**** Document text ****

The idea of a state bank took a little longer to take hold in England - and even then it was seen only as a temporary arrangement. Continual defaults by sovereigns had badly tarnished the reputation of official repositories such as the Royal Mint at the Tower of London, which was seized by Charles I during the Civil War (1642-46). Matters weren’t helped when Charles II failed to pay his debts in the 1670s, ruining many of the larger goldsmiths who had lent him money. By now, with the government in almost permanent debt and fresh wars to fight with France, money was a major stumbling block. This deficit was partially managed by selling confiscated land and defaulting on debts already undertaken, but this did little to boost public confidence. Eventually, with Parliament’s approval, the monarch had to approach the City of London - with its rich merchants and businessmen - for help.

The result was a central bank in England, in 1694. In return for lending the government pound;1.2m at 8 per cent (the entire loan was raised in 12 days), subscribers were allowed to form a corporation, the Governor and Company of the Bank of England. This had joint-stock status - that is, it was owned by its shareholders. But the Bank of England wasn’t just established to service outstanding government loans (or the National Debt, as it became known): it also traded foreign exchange and bullion, issued payment to the government’s creditors, opened accounts for private customers and issued banker’s notes.

**** Extracted data ****

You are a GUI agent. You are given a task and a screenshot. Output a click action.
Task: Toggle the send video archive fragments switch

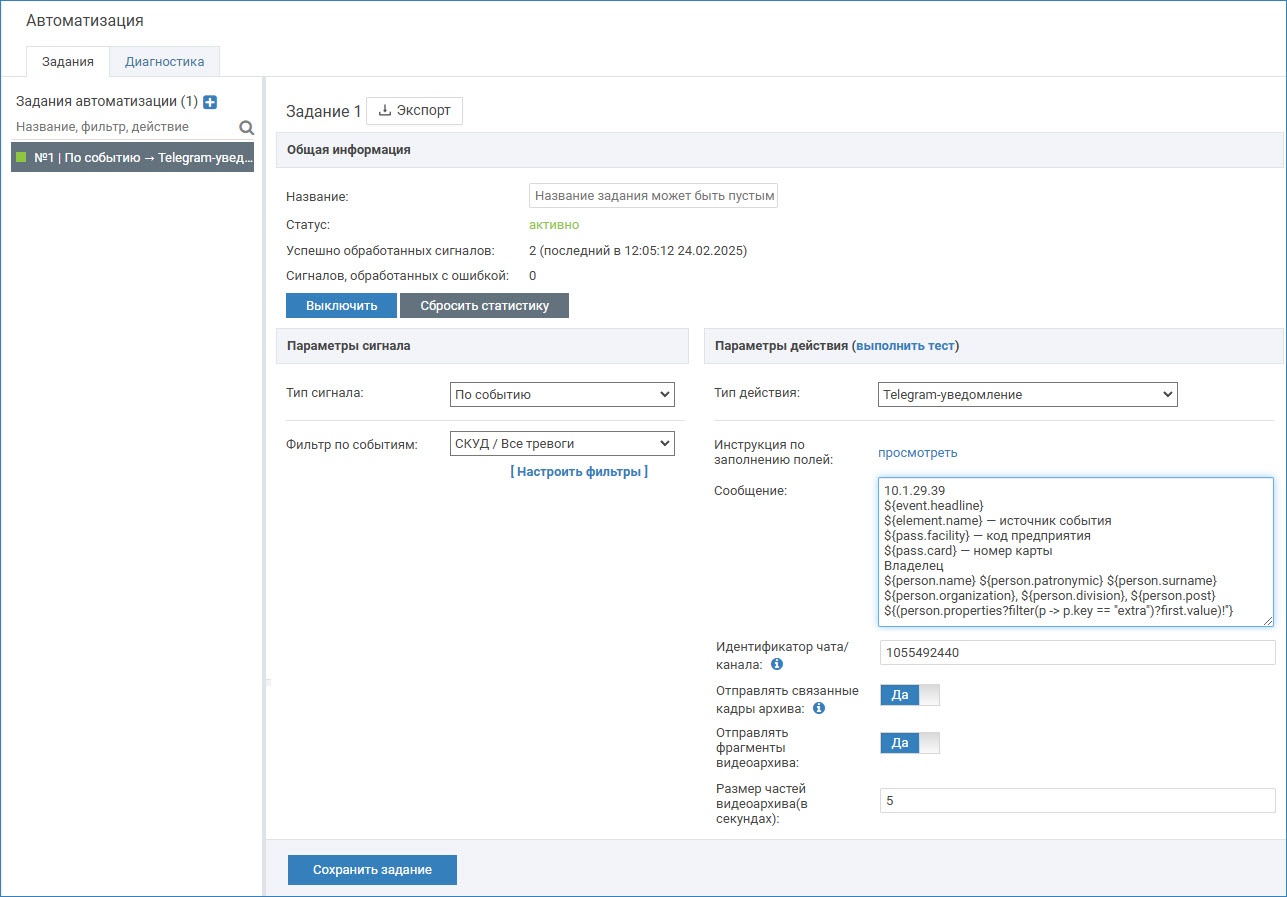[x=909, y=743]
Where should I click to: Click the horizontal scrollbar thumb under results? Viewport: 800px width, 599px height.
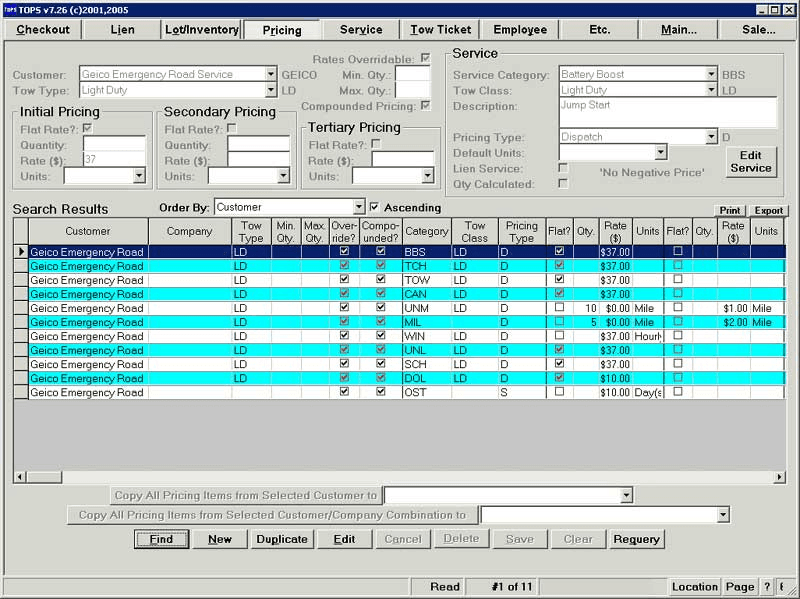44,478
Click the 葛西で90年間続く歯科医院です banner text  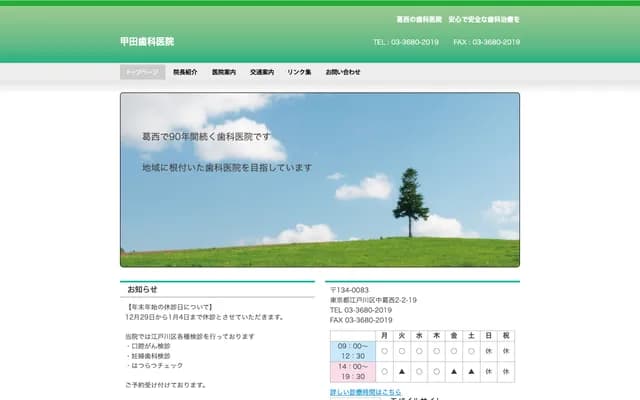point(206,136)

****
**** Extracted data ****

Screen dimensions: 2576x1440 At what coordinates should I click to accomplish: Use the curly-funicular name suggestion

****
**** Extracted data ****

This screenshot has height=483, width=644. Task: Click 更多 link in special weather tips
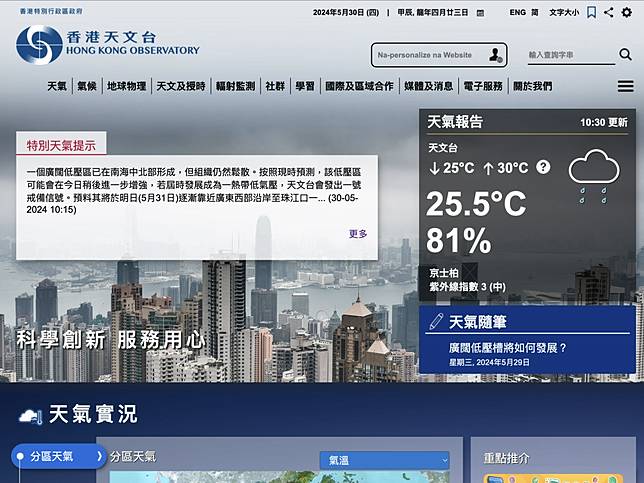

****

**What is being asked**
In the passage on the early history of the Bank of England, copy the text from "The idea of" to "- for help.", swapping "Royal Mint" for "Crown Mint". The data isn't needed for this.

**Solution for this exercise**
The idea of a state bank took a little longer to take hold in England - and even then it was seen only as a temporary arrangement. Continual defaults by sovereigns had badly tarnished the reputation of official repositories such as the Crown Mint at the Tower of London, which was seized by Charles I during the Civil War (1642-46). Matters weren’t helped when Charles II failed to pay his debts in the 1670s, ruining many of the larger goldsmiths who had lent him money. By now, with the government in almost permanent debt and fresh wars to fight with France, money was a major stumbling block. This deficit was partially managed by selling confiscated land and defaulting on debts already undertaken, but this did little to boost public confidence. Eventually, with Parliament’s approval, the monarch had to approach the City of London - with its rich merchants and businessmen - for help.